Over a hundred Palestine supporters gathered at the Legislature in Victoria for a sit-in to support a hunger striker, not fifty metres from roughly as many Zionists holding a rally of their own.
The event was announced only three hours prior by the Tzedek Collective, although word had started spreading the evening before. Officially, it was meant to support Emily, a UVic student on hunger strike until our government divests from Israel, starting with the implementation of an arms embargo.
It was held simultaneously with a protest, also on Legislature precincts, organised by David’s House of Prayer, a Christian prayer group with Israeli sympathies, in support of the Israel Defence Forces’ ongoing military incursion deep into Gaza. While organisers on our end denied we held a counterprotest, the distinction amounted to Walmart calling its employees associates; we all expected tensions between the factions, and the event unfolded accordingly.
To muddy the waters even further, Dawah preachers from Vancouver unknowingly chose this precise moment to erect a tent again not fifty metres from our own location. They spent most of their time not converting prospective faithfuls to Islam but instead arguing with an old couple whose stance on the Palestinian cause was at best highly sceptical, although not overtly hostile.

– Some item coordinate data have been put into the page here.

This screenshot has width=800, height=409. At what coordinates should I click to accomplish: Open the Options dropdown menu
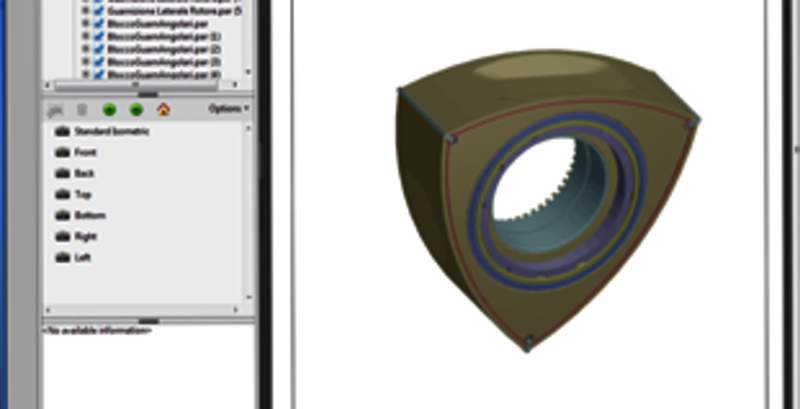click(229, 109)
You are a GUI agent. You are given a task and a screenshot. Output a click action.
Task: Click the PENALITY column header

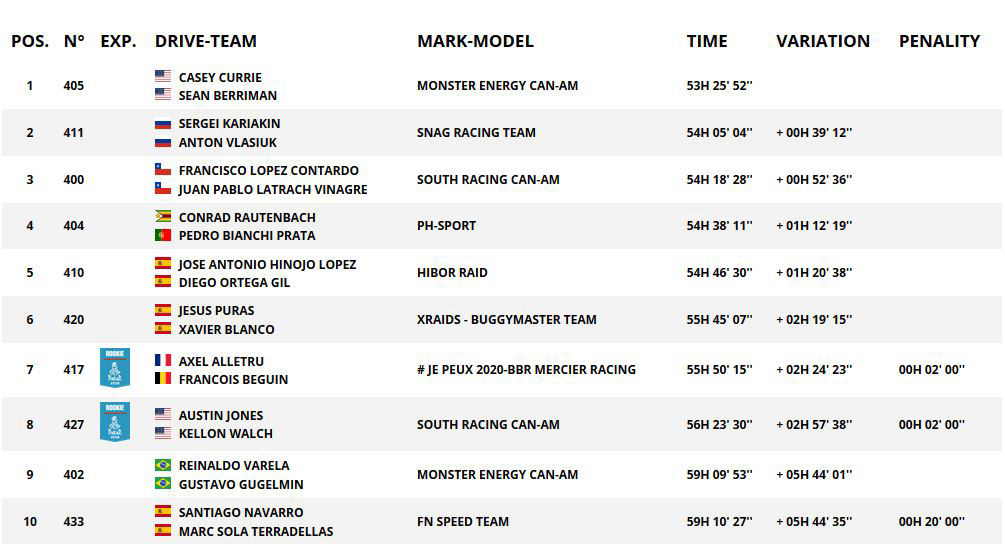tap(940, 41)
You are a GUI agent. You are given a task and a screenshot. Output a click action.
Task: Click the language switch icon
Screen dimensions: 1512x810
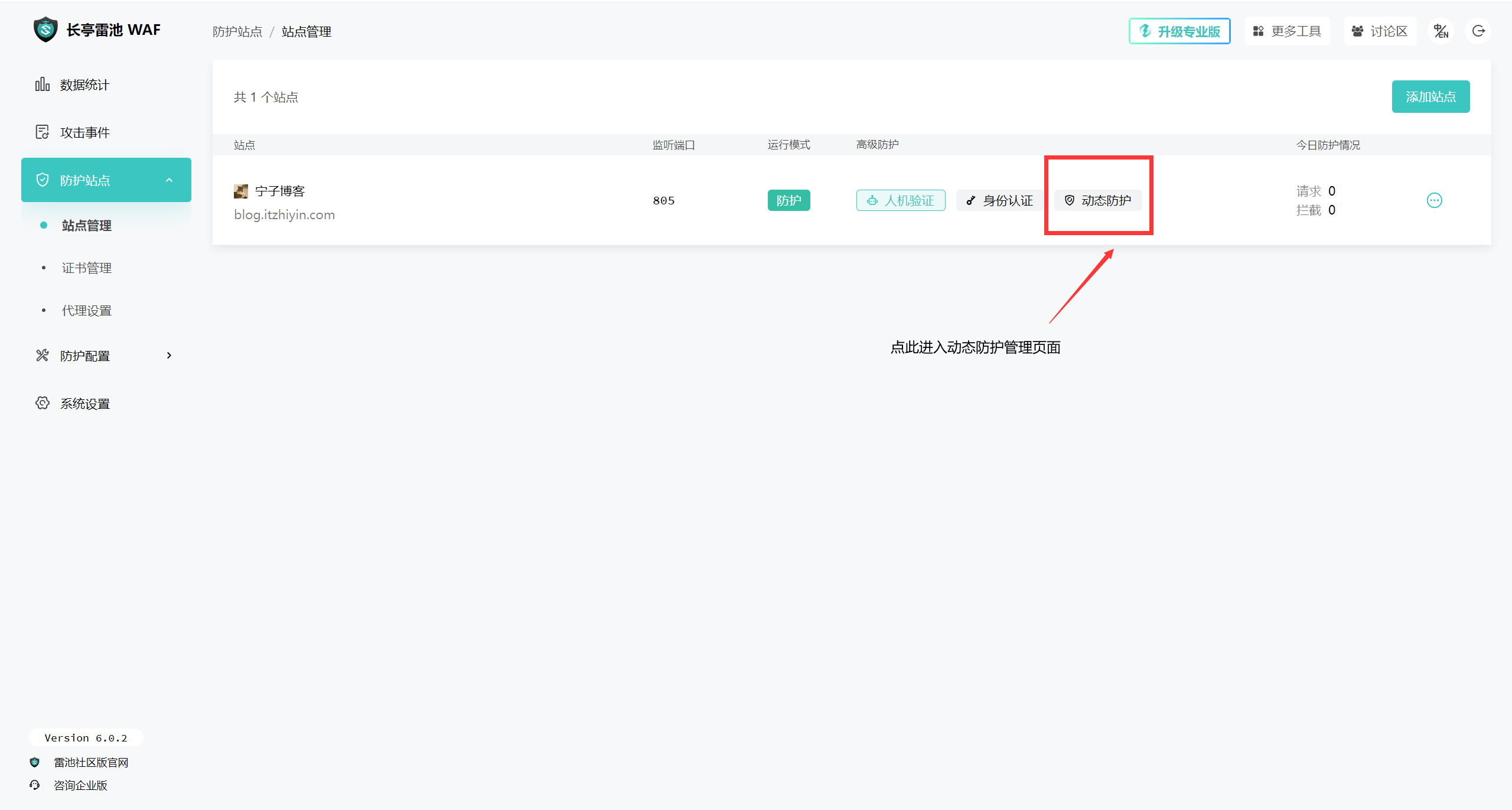click(x=1441, y=31)
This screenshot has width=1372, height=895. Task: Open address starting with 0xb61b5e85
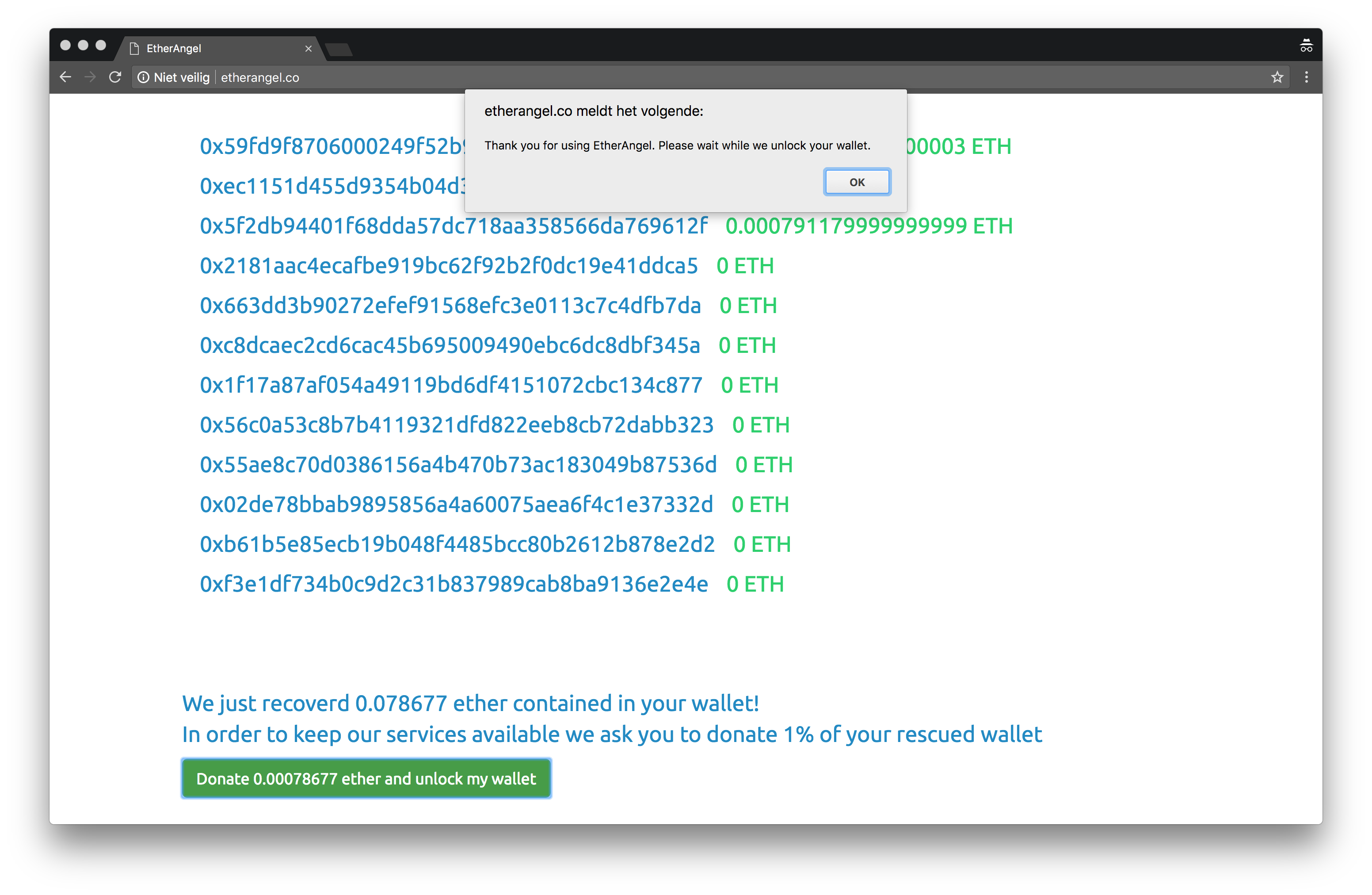pos(457,544)
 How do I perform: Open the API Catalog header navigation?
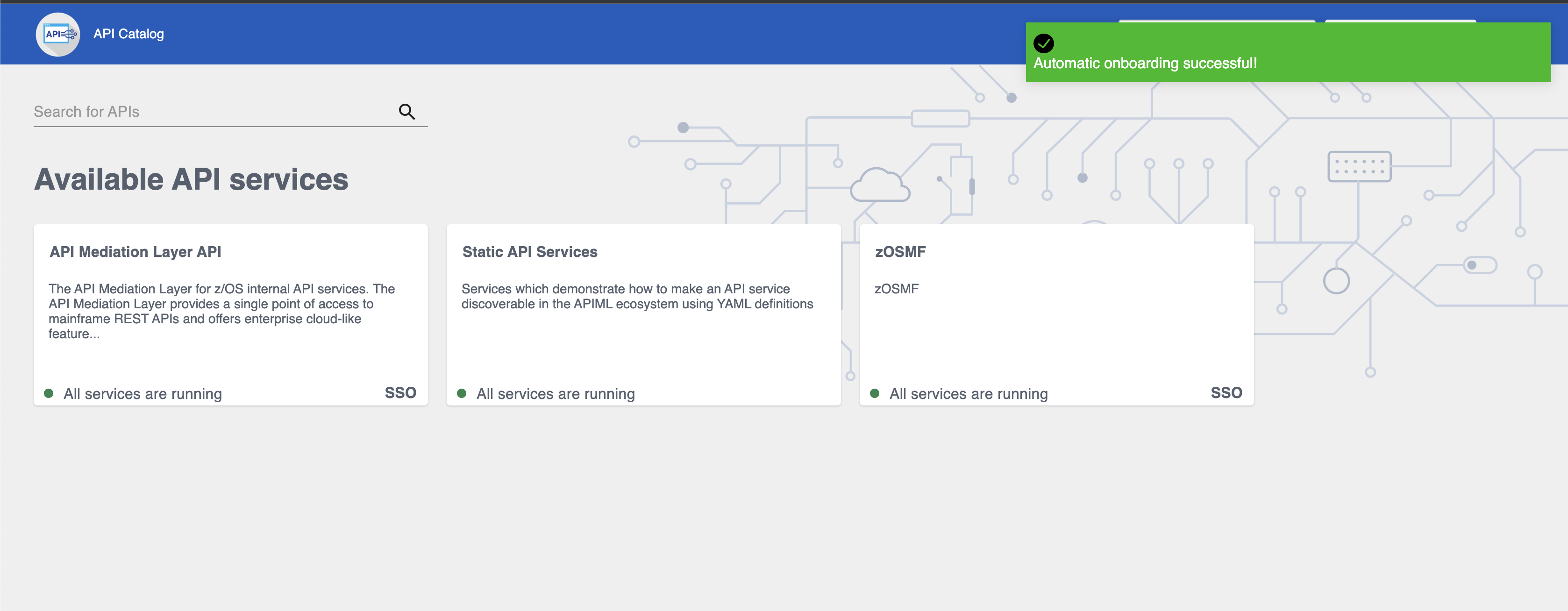[x=100, y=33]
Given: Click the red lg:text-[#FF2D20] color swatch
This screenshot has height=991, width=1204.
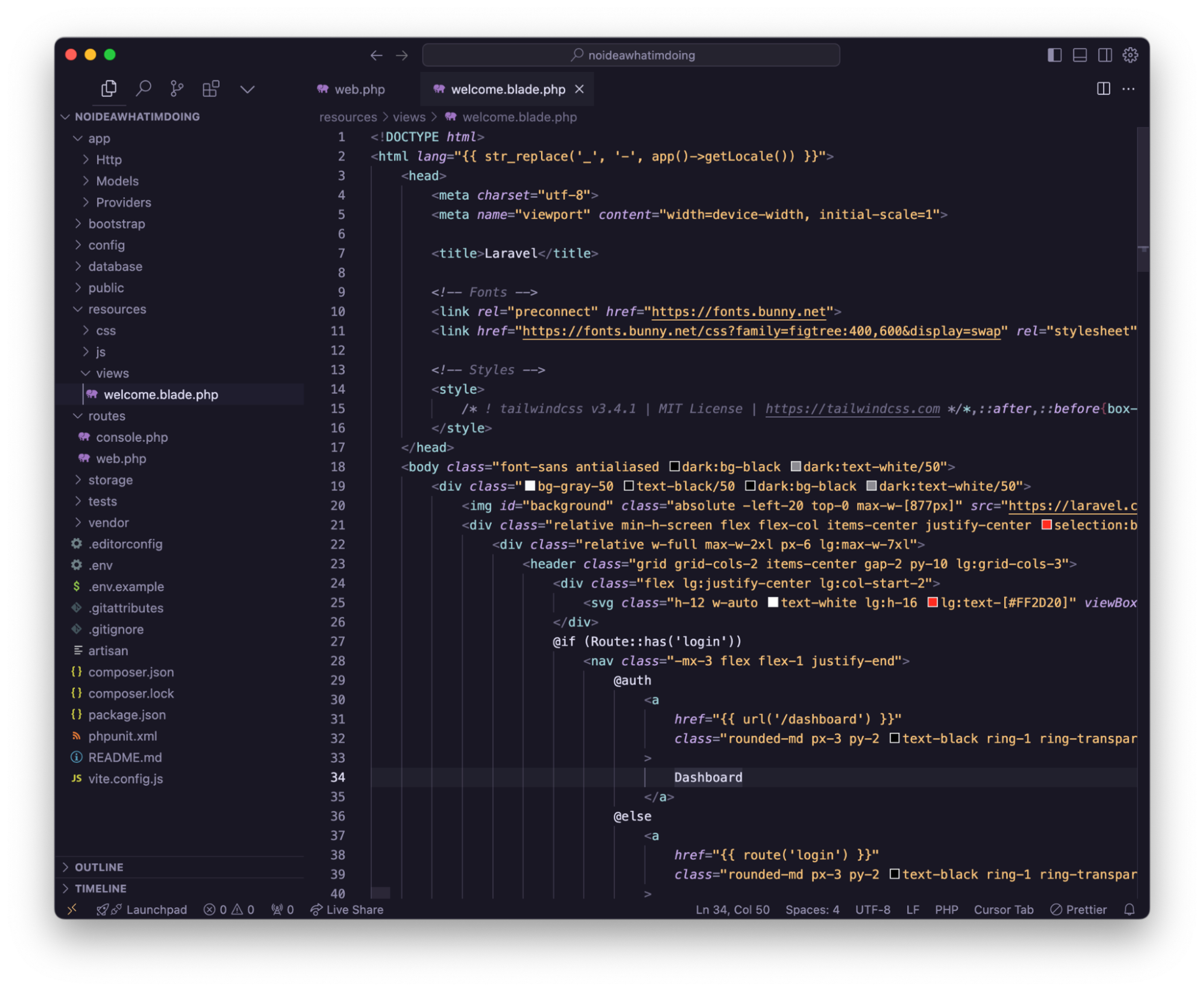Looking at the screenshot, I should pyautogui.click(x=932, y=602).
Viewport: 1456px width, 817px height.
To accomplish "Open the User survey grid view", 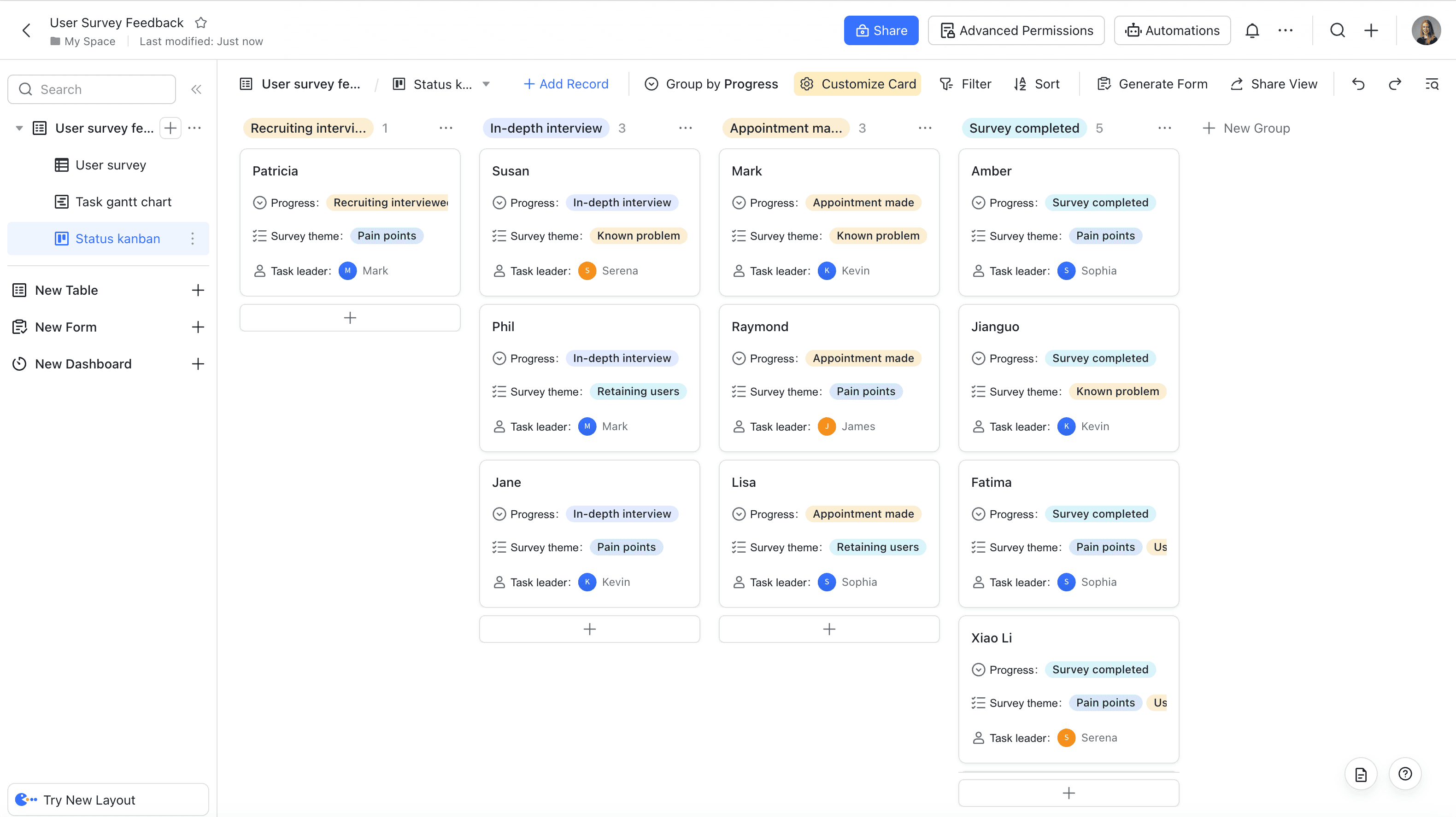I will [x=111, y=165].
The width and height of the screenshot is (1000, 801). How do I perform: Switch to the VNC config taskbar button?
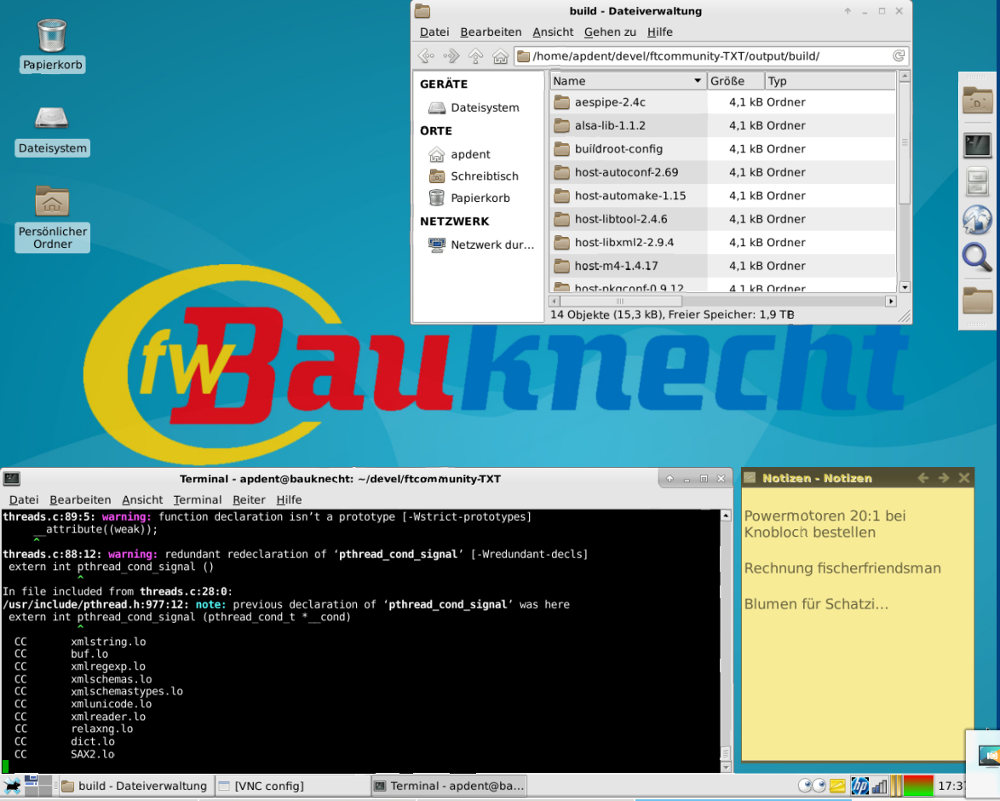coord(291,786)
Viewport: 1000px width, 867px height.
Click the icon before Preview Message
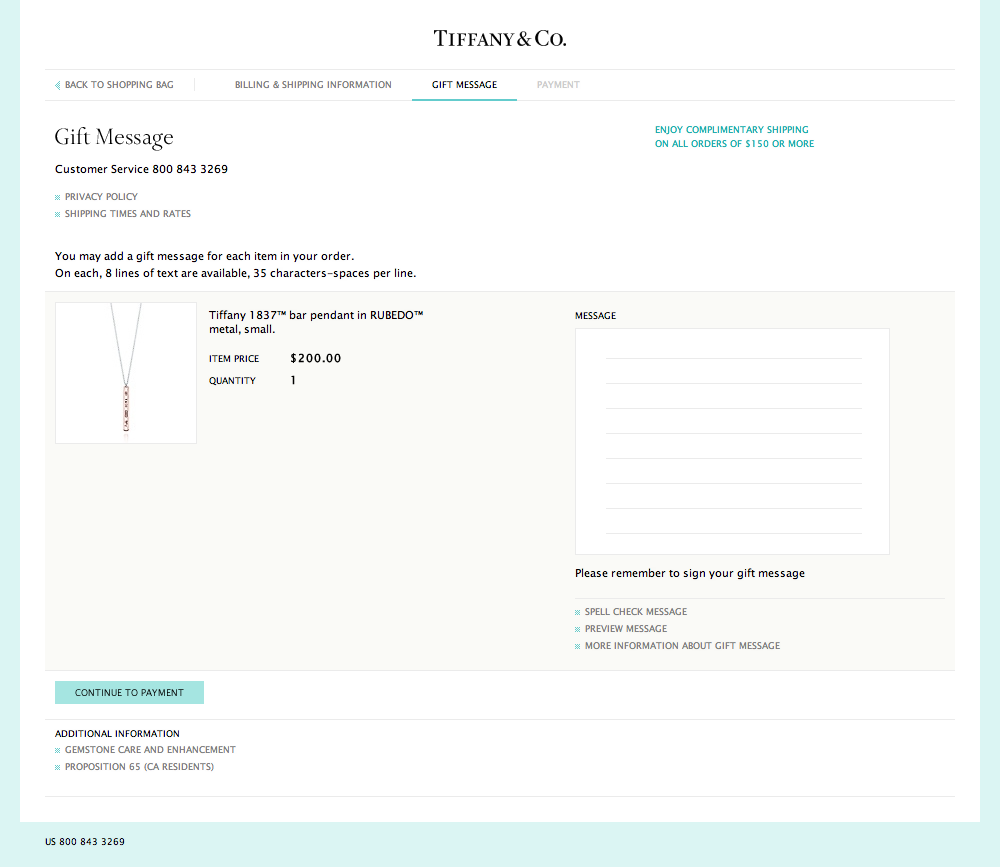(577, 628)
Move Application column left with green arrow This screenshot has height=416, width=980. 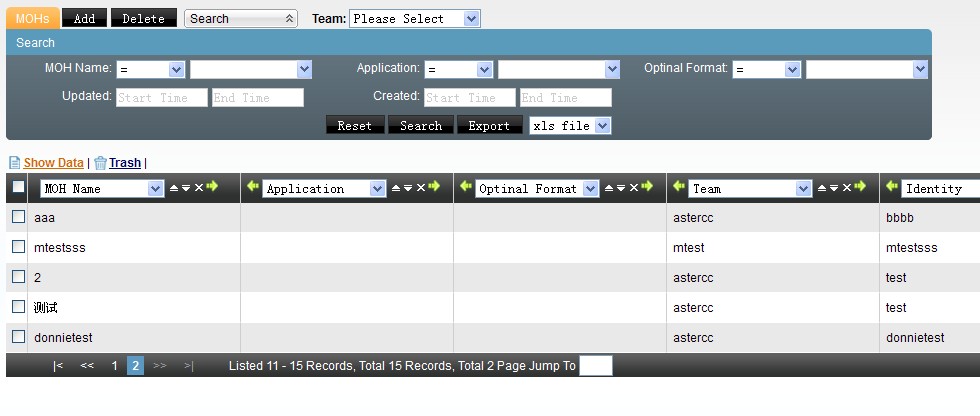pos(253,187)
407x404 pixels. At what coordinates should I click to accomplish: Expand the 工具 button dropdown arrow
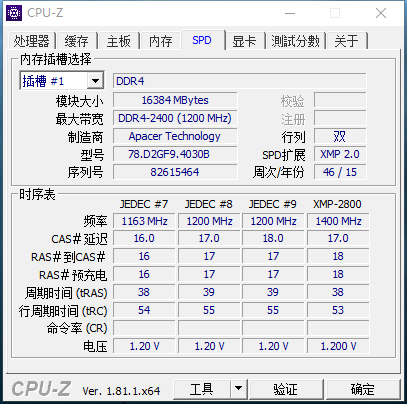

And then of course VicPD responded by dispatching no less than twenty-four officers to keep the peace, who were as assertive as you would imagine. Fortunately their objective wasn’t to crack down on either faction so they weren’t outright intimidating, and I observed that the bad blood between them and our faction from last Monday had largely dissipated. Nevertheless, we had our own police liaison officer to minimise contact with law enforcement.
Inevitably actors from each faction would close onto the other. Some exchanges led to peaceful conversation, in spite of ideological differences standing in the way of understanding. Others were flat out hostile and required the intervention of both the police and our wardens for the antagonists to disperse. In fact, our wardens were all over the place today trying in vain to keep us herded together.
Although only partially effective, the solution to this quandary was for the organisers on our end to start a dancing party on Palestinian music, turning a brewing counterprotest into a festivity of sorts. I can attest that nothing appeases restless hotheads like good music, and I recommend that organisers add this tactic to their playbook.
The organisers kept their statement for last. They denounced Christian Zionism for what it is: a factitious alliance between Christian Dominionists and Zionist Jews, the former using the latter to fulfil their twisted eschatological prophecies. In other words, American support for the Palestinian genocide in Gaza can be largely attributed to the zealous delusion that the Second Coming of Christ is to be realised once the Jewish people reclaim the Holy Land. Indeed, it’s not in Jews’ name that the Palestinian are being massacred, but in that of fanatical Christians led by demented fossils. So much for the other faction crying over Israel’s right to defend itself against terrorism.